- TASK OBJECTIVE
From the line containing "Reset Levels with its undo arrow icon" down to the last line of the listing, quote everything word for word, and nothing else, keeping pictures out.

- RECORDS FOR THIS EXERCISE
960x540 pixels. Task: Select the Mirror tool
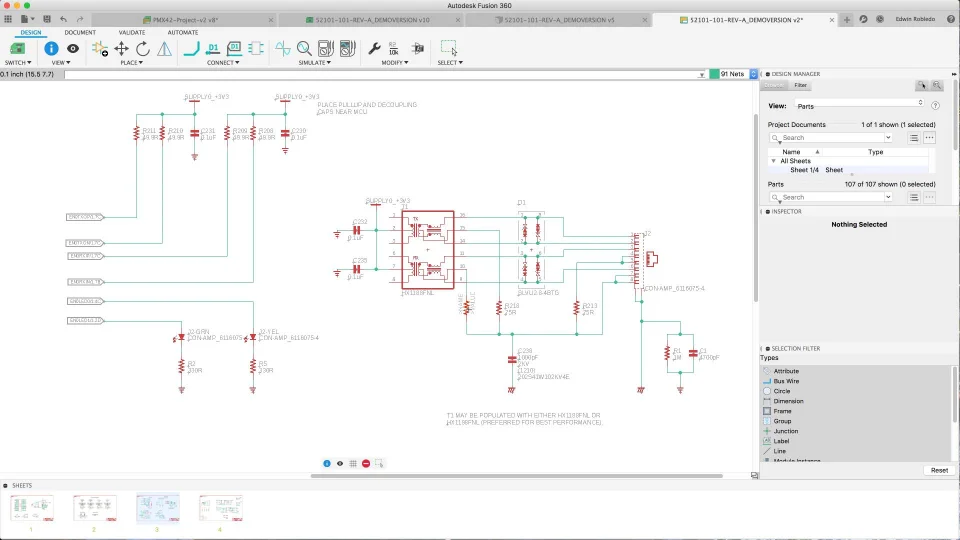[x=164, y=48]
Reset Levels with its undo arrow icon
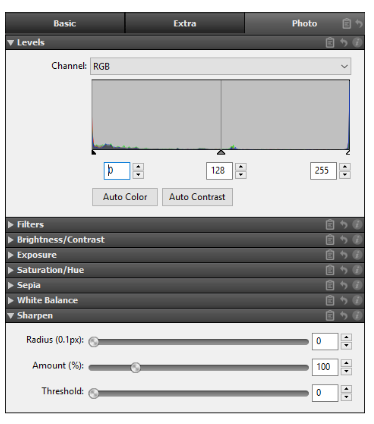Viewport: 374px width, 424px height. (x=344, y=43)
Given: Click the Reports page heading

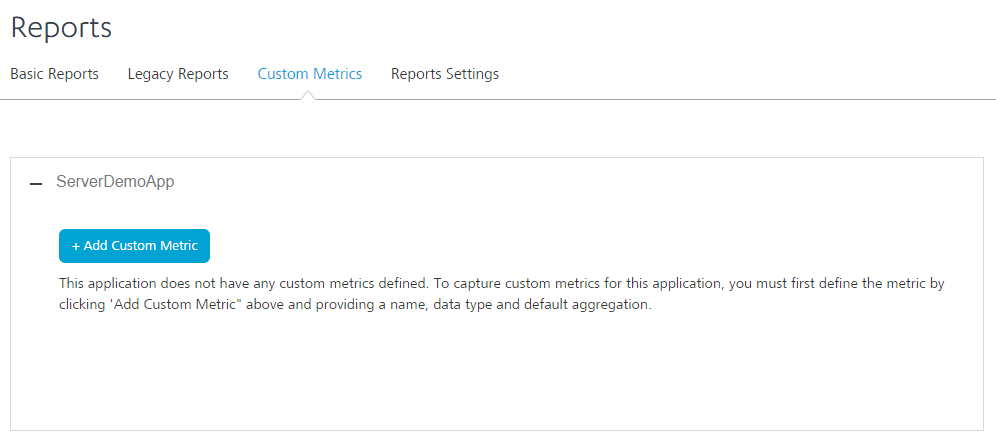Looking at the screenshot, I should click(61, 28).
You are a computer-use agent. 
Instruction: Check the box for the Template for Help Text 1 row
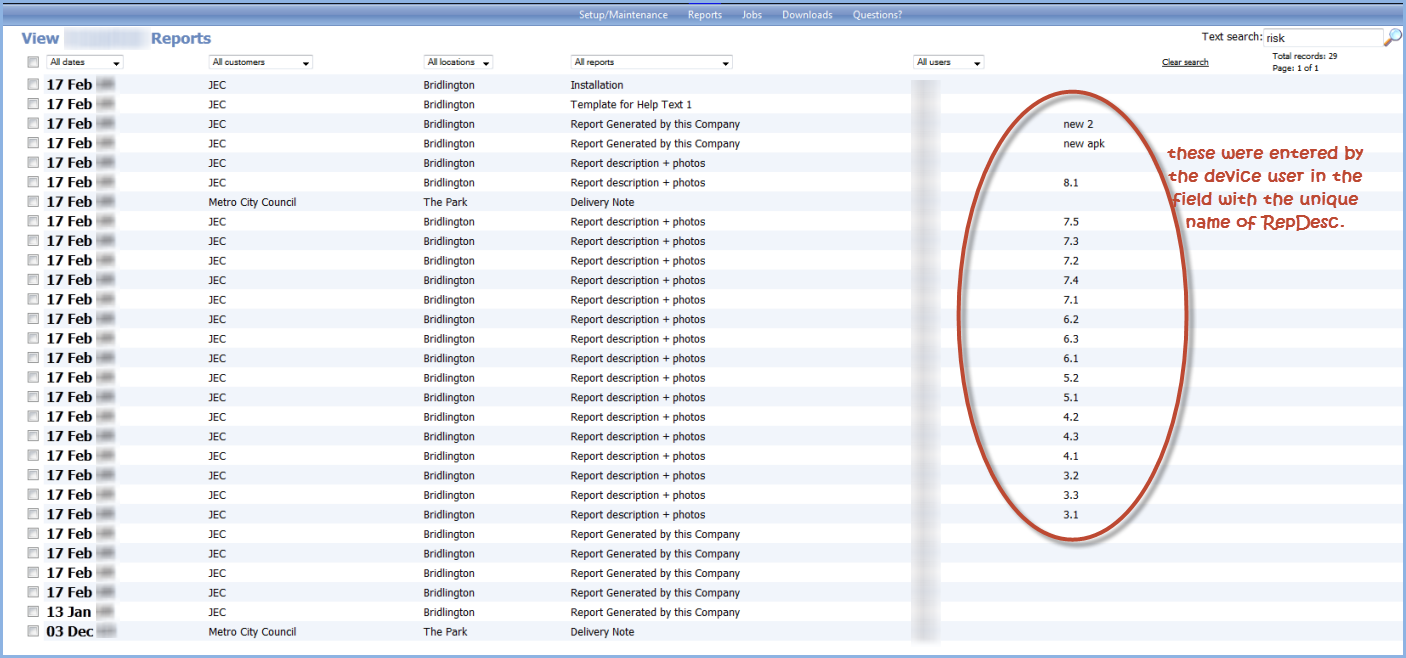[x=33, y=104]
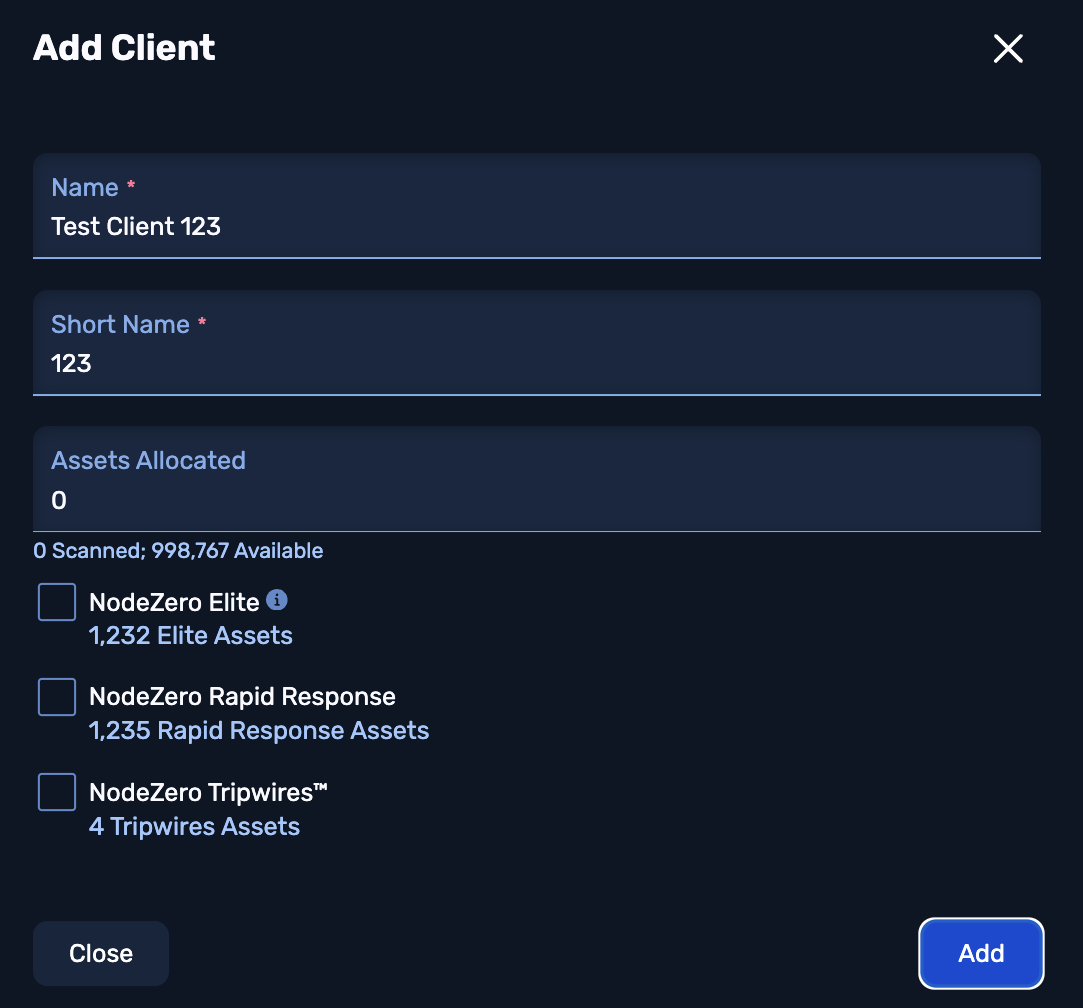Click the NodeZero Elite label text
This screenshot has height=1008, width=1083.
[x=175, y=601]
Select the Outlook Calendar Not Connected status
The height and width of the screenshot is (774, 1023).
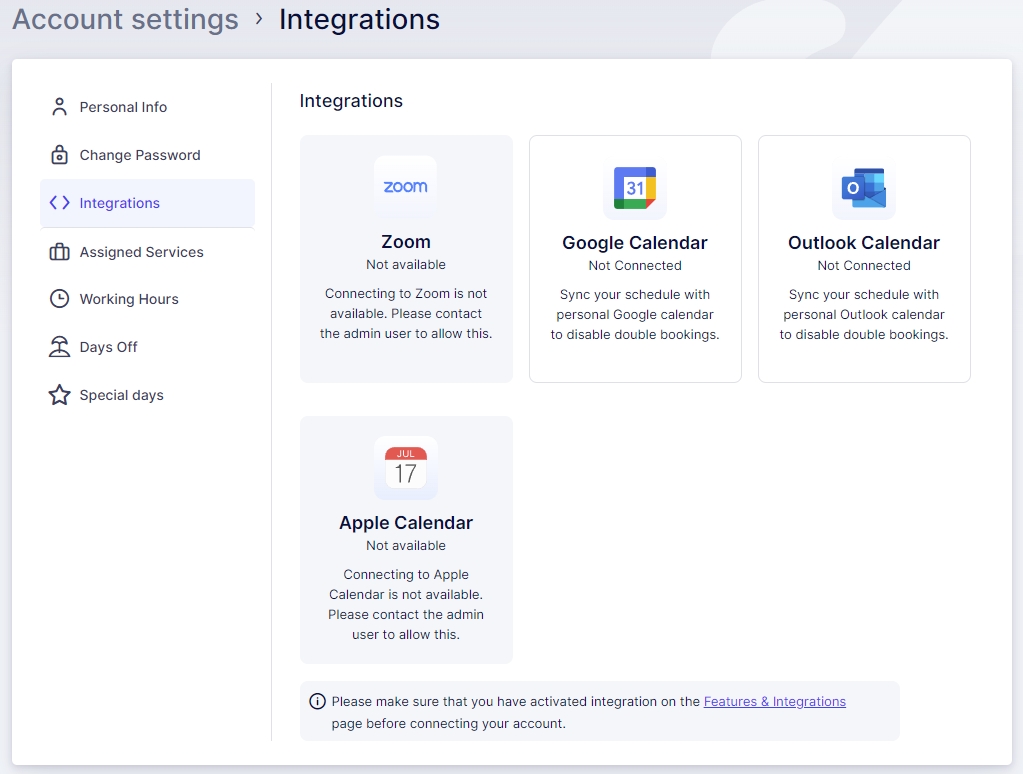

- RESULT OF THE EXERCISE
Reset Levels with its undo arrow icon
Viewport: 374px width, 424px height. (x=344, y=43)
Given: Click the Reports page heading

Looking at the screenshot, I should click(61, 28).
You are a computer-use agent. 
Instruction: Check the box for the Template for Help Text 1 row
[x=33, y=104]
Click the NodeZero Elite label text
This screenshot has height=1008, width=1083.
[x=175, y=601]
Select the Outlook Calendar Not Connected status
The height and width of the screenshot is (774, 1023).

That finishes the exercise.